[PROVIDED RECORDS start]

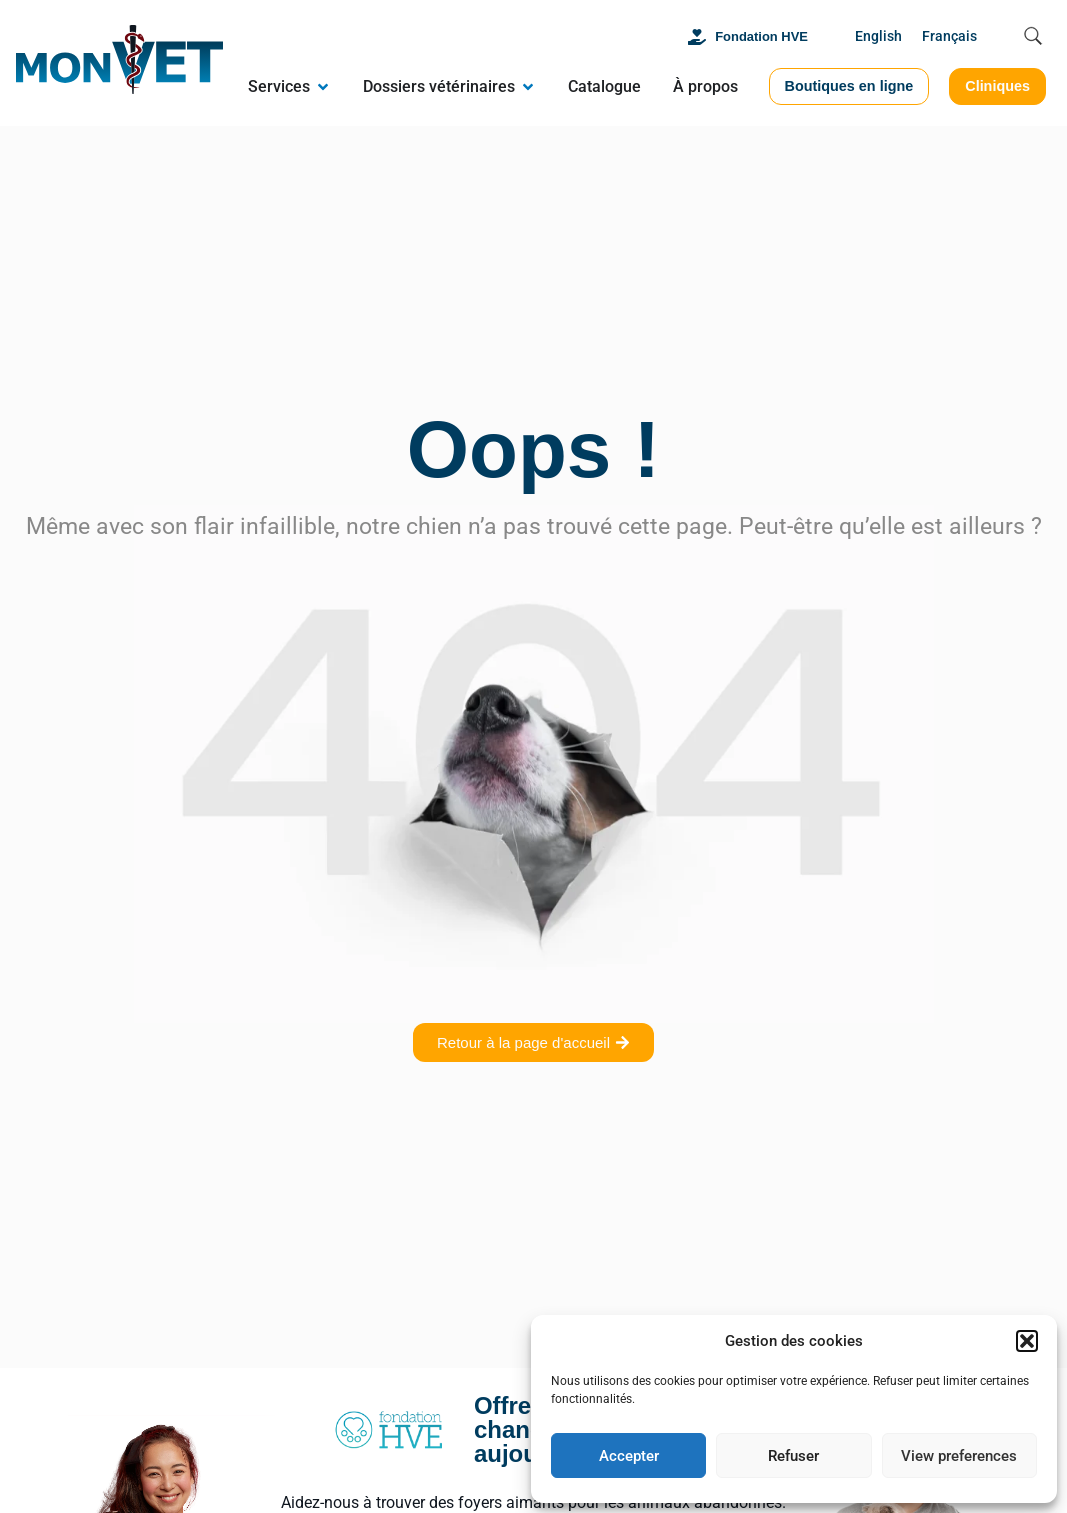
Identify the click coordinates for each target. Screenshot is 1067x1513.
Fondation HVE (761, 36)
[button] (1027, 1341)
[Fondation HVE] (697, 37)
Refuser (793, 1456)
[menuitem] (878, 37)
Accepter (629, 1456)
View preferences (959, 1456)
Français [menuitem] (949, 36)
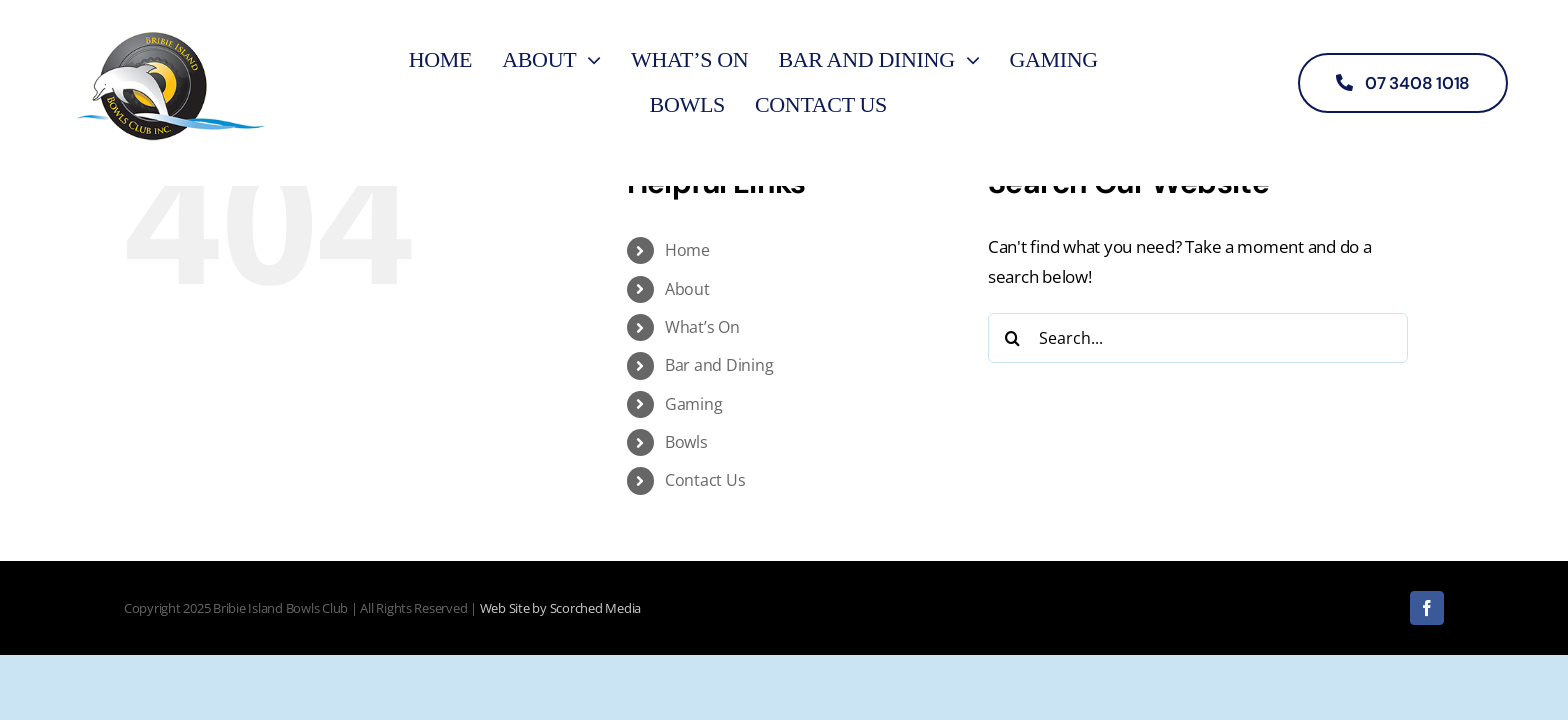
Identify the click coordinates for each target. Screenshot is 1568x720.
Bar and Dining (719, 365)
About (687, 289)
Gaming (693, 404)
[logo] (171, 28)
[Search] (1013, 338)
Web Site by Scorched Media (560, 608)
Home (687, 250)
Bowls (686, 442)
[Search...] (1198, 338)
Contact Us (705, 480)
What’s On (702, 327)
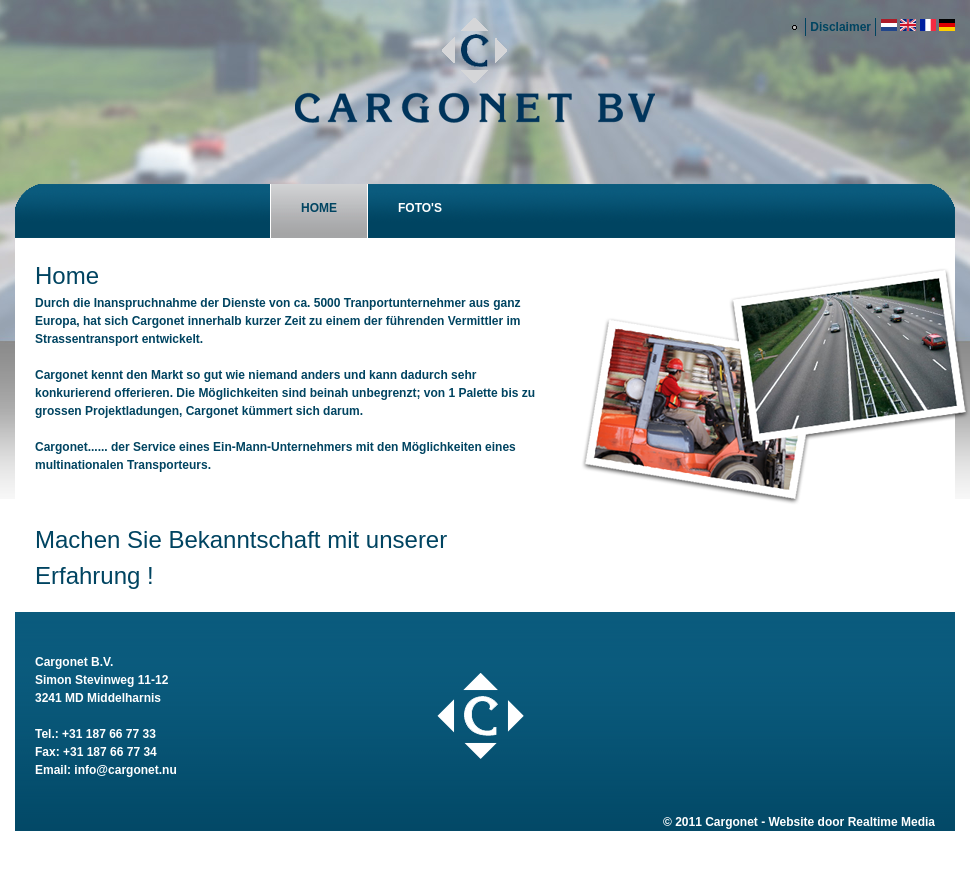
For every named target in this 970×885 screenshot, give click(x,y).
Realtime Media (891, 822)
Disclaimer (840, 27)
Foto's (420, 208)
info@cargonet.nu (125, 770)
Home (319, 208)
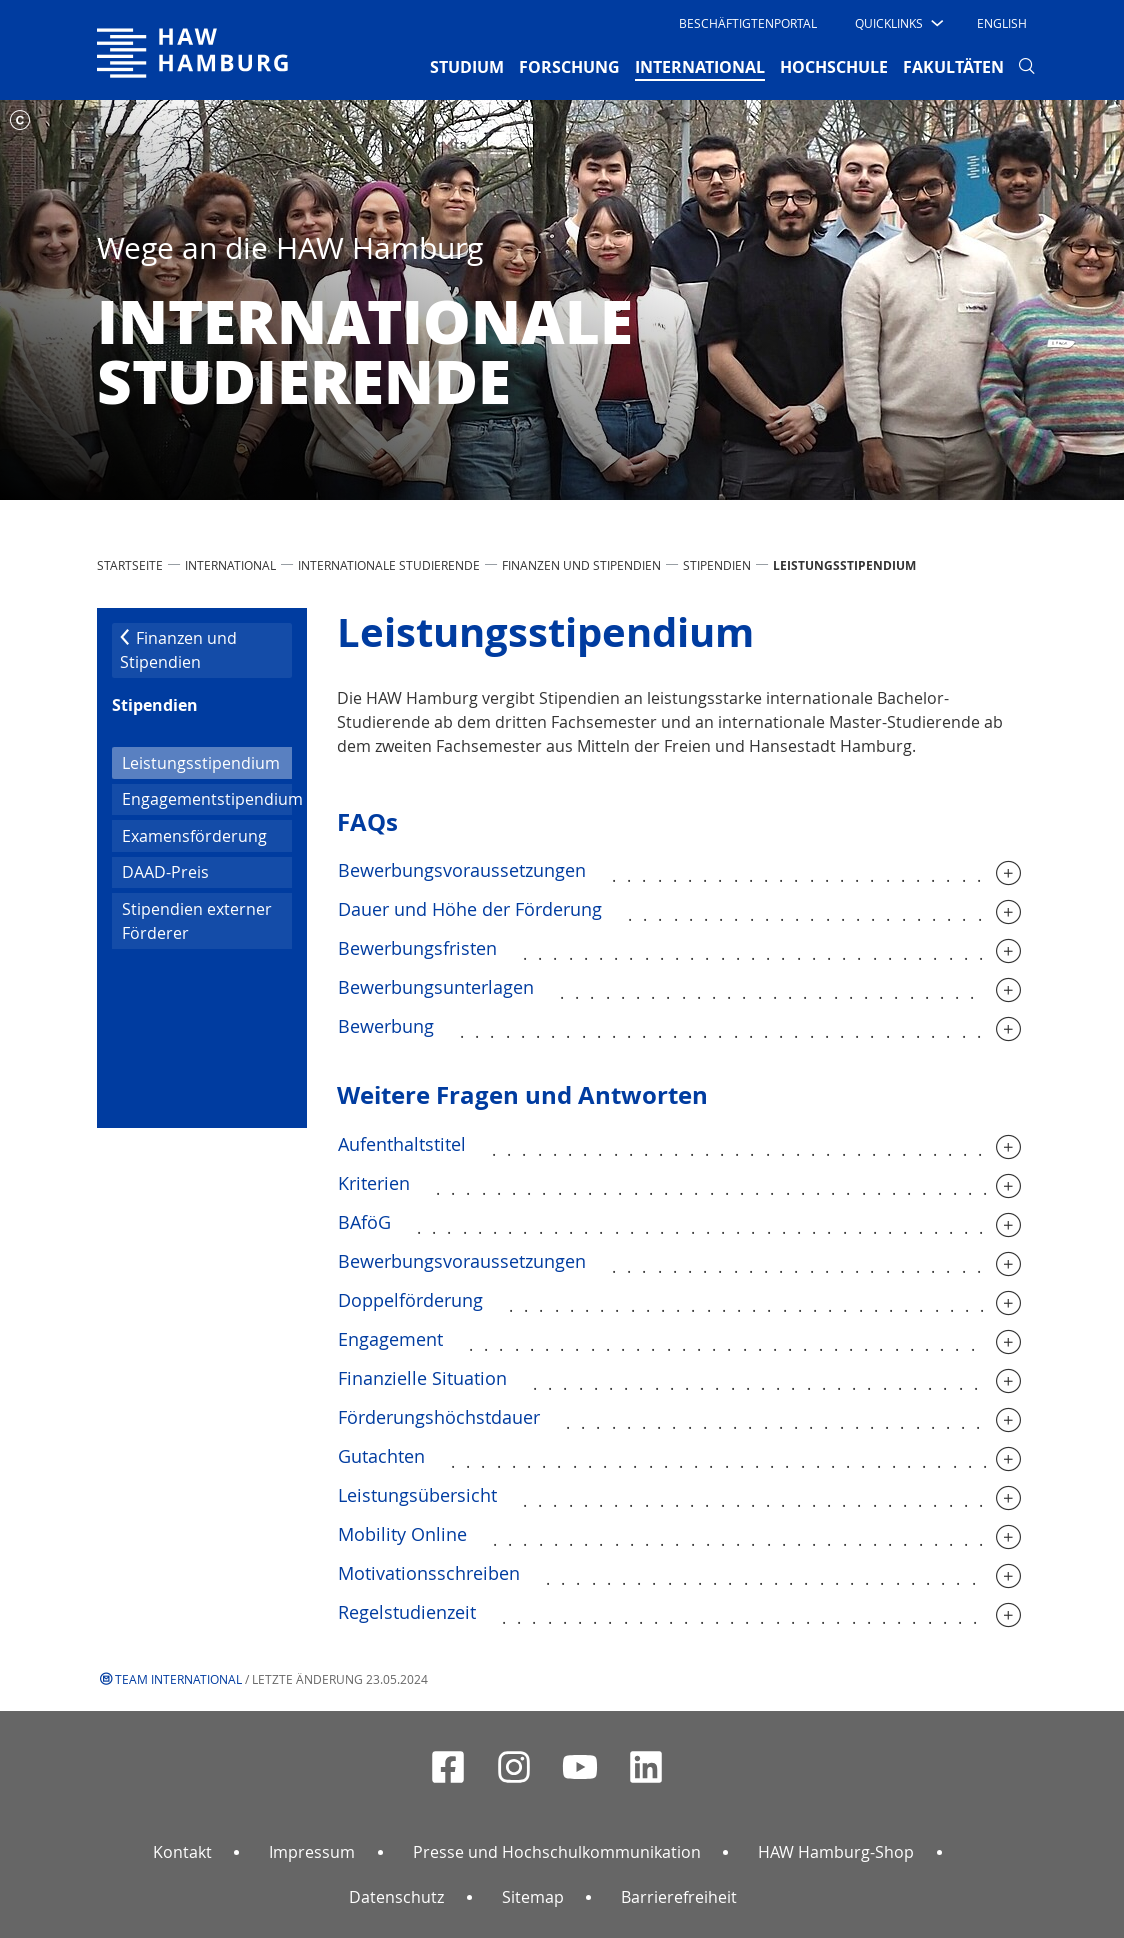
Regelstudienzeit (407, 1612)
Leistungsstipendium (207, 762)
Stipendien (717, 565)
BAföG (364, 1222)
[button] (897, 23)
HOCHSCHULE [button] (834, 67)
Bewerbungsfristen (417, 948)
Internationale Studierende (389, 565)
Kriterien (374, 1183)
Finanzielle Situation (422, 1378)
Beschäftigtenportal (748, 23)
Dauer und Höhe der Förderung (470, 909)
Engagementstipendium (207, 799)
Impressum (312, 1852)
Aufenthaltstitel (402, 1144)
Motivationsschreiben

[PROVIDED RECORDS end]

Update all of the rows above by changing "Identify" to "Find" and leaving every other part as it is. Omit the pictures from your answer.

TASK RESPONSE:
Find the click coordinates for each target. Screenshot is 1067x1513.
Fondation HVE (761, 36)
[button] (1027, 1341)
[Fondation HVE] (697, 37)
Refuser (793, 1456)
[menuitem] (878, 37)
Accepter (629, 1456)
View preferences (959, 1456)
Français [menuitem] (949, 36)
Find the click coordinates for each target. Screenshot is 1568x720.
Bar and Dining (719, 365)
About (687, 289)
Gaming (693, 404)
[logo] (171, 28)
[Search] (1013, 338)
Web Site by Scorched Media (560, 608)
Home (687, 250)
Bowls (686, 442)
[Search...] (1198, 338)
Contact Us (705, 480)
What’s On (702, 327)
For every named target in this 970×885 screenshot, give click(x,y).
Realtime Media (891, 822)
Disclaimer (840, 27)
Foto's (420, 208)
info@cargonet.nu (125, 770)
Home (319, 208)
Regelstudienzeit (407, 1612)
Leistungsstipendium (207, 762)
Stipendien (717, 565)
BAföG (364, 1222)
[button] (897, 23)
HOCHSCHULE [button] (834, 67)
Bewerbungsfristen (417, 948)
Internationale Studierende (389, 565)
Kriterien (374, 1183)
Finanzielle Situation (422, 1378)
Beschäftigtenportal (748, 23)
Dauer und Höhe der Förderung (470, 909)
Engagementstipendium (207, 799)
Impressum (312, 1852)
Aufenthaltstitel (402, 1144)
Motivationsschreiben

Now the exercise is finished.